Truth be told, I was still hoping when I went there. But at the back of my mind, I knew I wouldn’t leave the place unscathed.
Maybe it was fate, or maybe, it was God’s way of telling me that he really doesn’t give a fuck about me. It was an expensive eye-opener. Do I regret going there? No.
At that very moment when our eyes met, I knew there was nothing else I could do to win him back. Or at the very least, be his friend. Whatever his reasons were, I would never know.
Maybe someday, I would still wonder and ask why. But right now, maybe he just doesn’t want me to be part of his life. It’s like I never existed; or our friendship (if there was any) never really mattered.
I know it was stupid to chase after him. But in hindsight, it was still worth it. I enjoyed being with friends and seeing new things. He maybe the reason why I went there, but what I got from that trip was more than I could wish for.

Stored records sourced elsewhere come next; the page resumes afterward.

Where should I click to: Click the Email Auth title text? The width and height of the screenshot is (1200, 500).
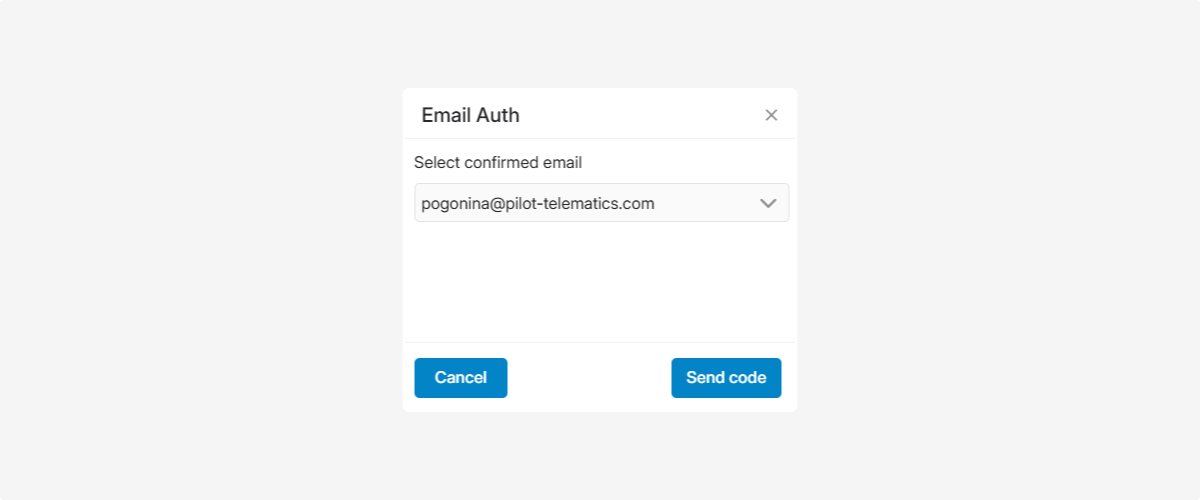(x=470, y=115)
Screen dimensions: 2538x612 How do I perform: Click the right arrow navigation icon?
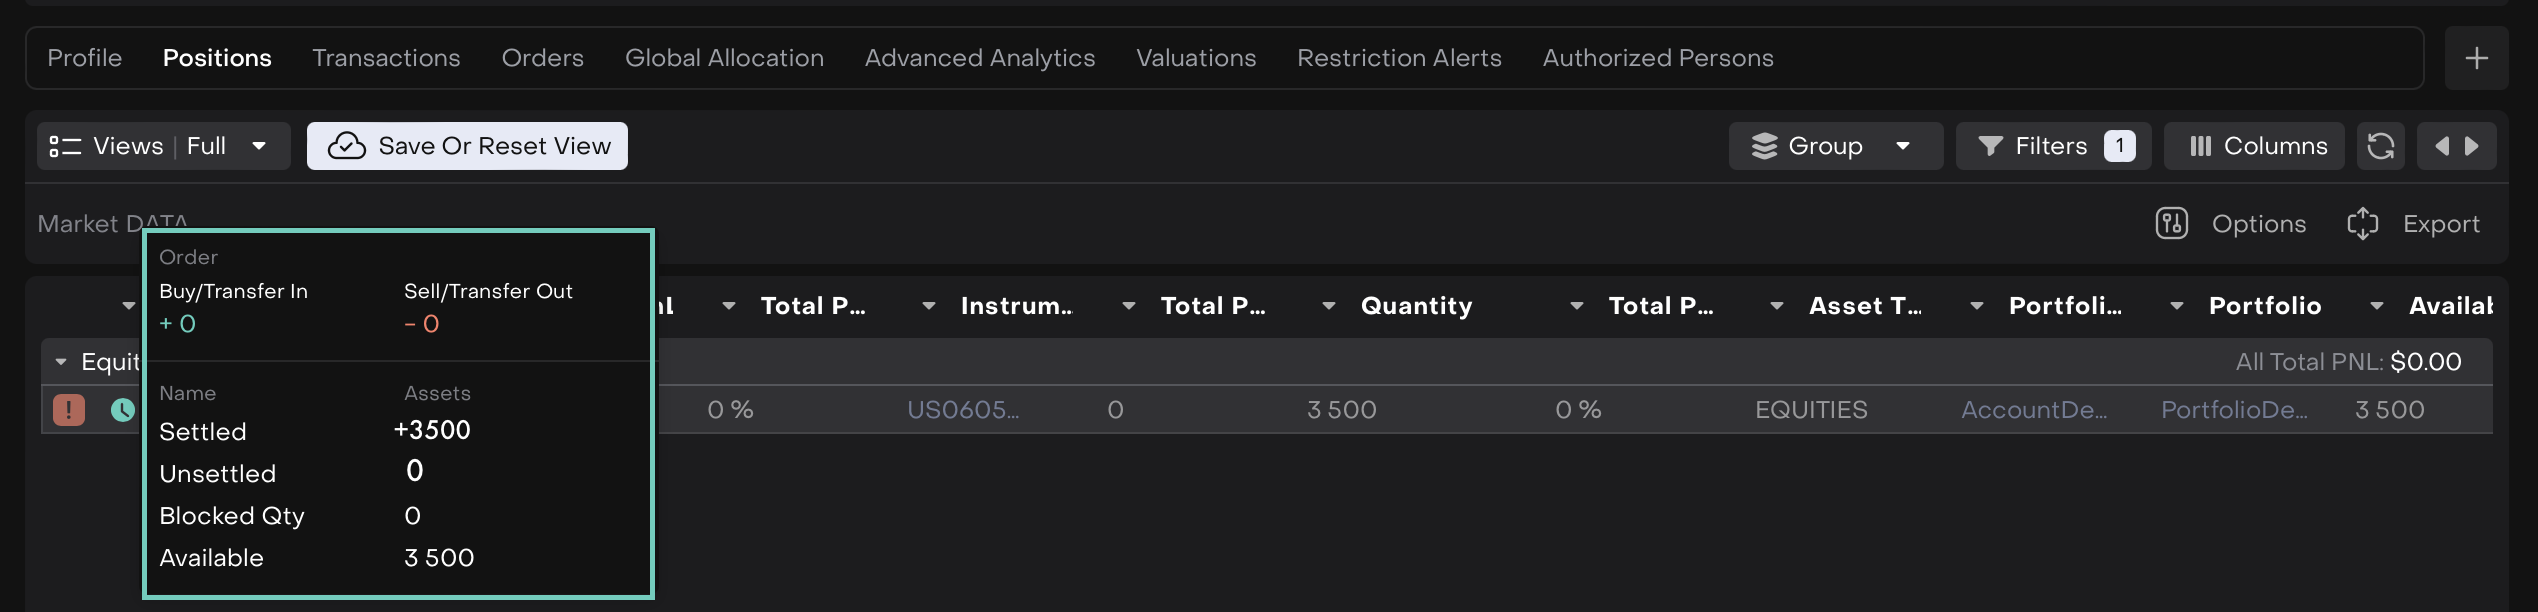point(2472,146)
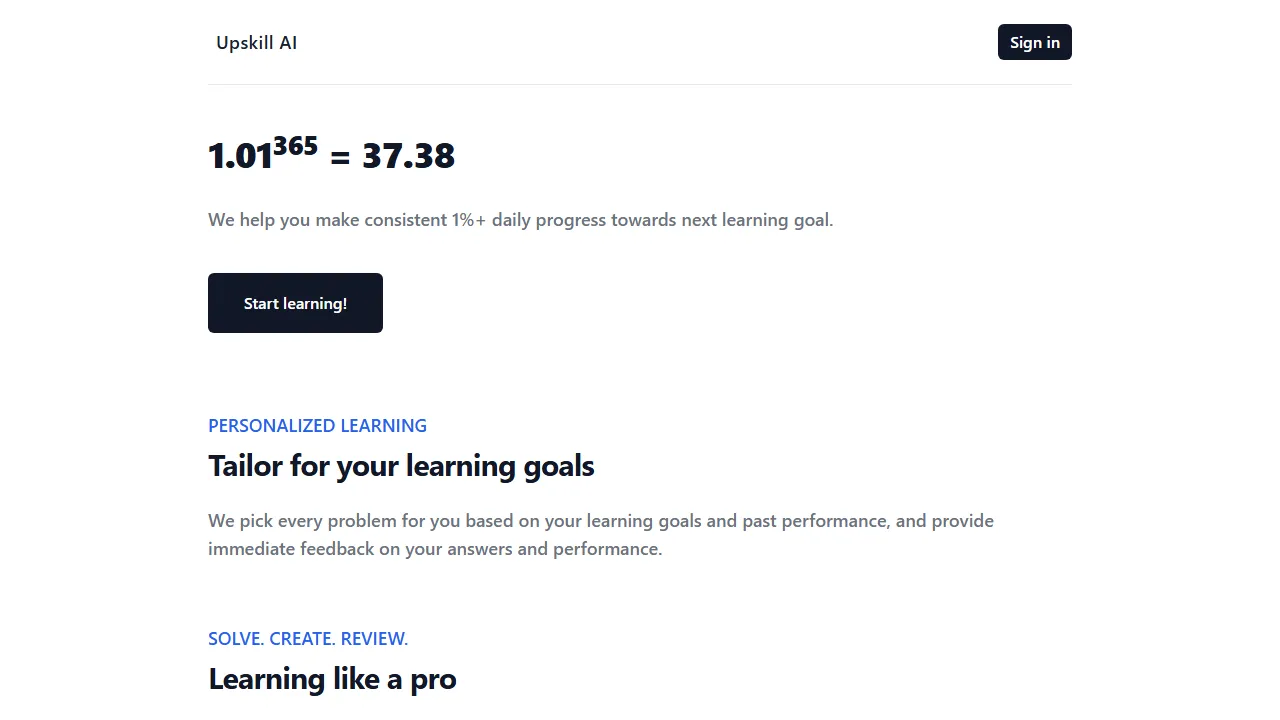The image size is (1280, 720).
Task: Click the word REVIEW in the blue label
Action: pos(372,638)
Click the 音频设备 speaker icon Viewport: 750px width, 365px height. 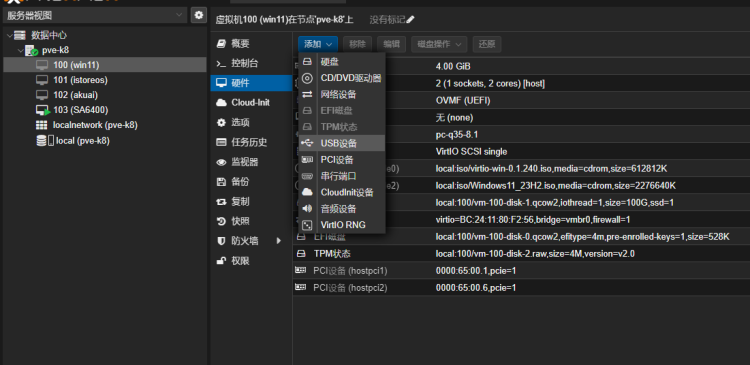point(308,209)
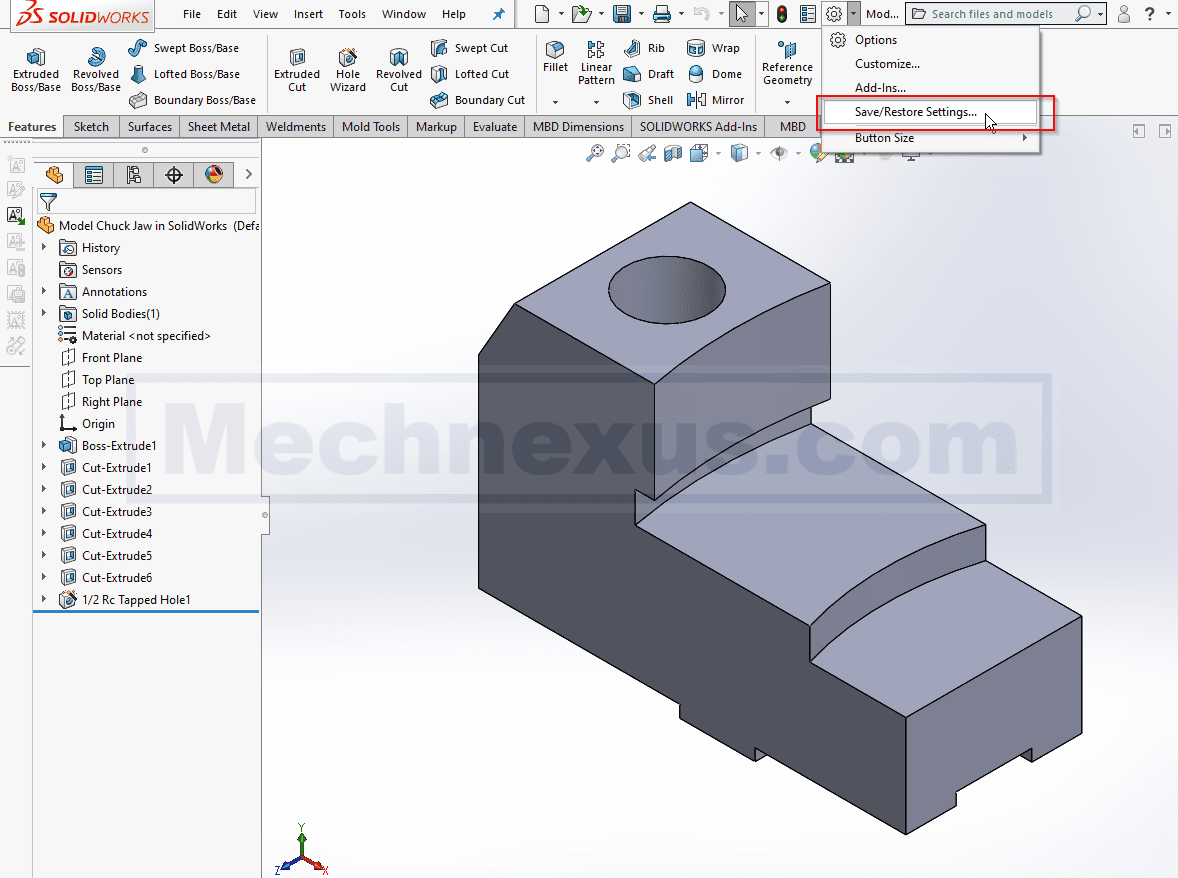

I didn’t get any closure or whatever. It should have been clear to me right from the start – I was never his type.
I’m far from perfect, not even beautiful to any gay man’s standards. And yet, I chose to live this way of life; to act and behave the way I do. Maybe it’s just too much for him (or for any other guy I used to throw myself into).
Sometimes, life just sucks like that. But should I let it bring me down? Nah. I still choose to be happy. If love comes, then yay. If not, there are a lot of things I could be happy about. At the end of the day, you decide how you should feel.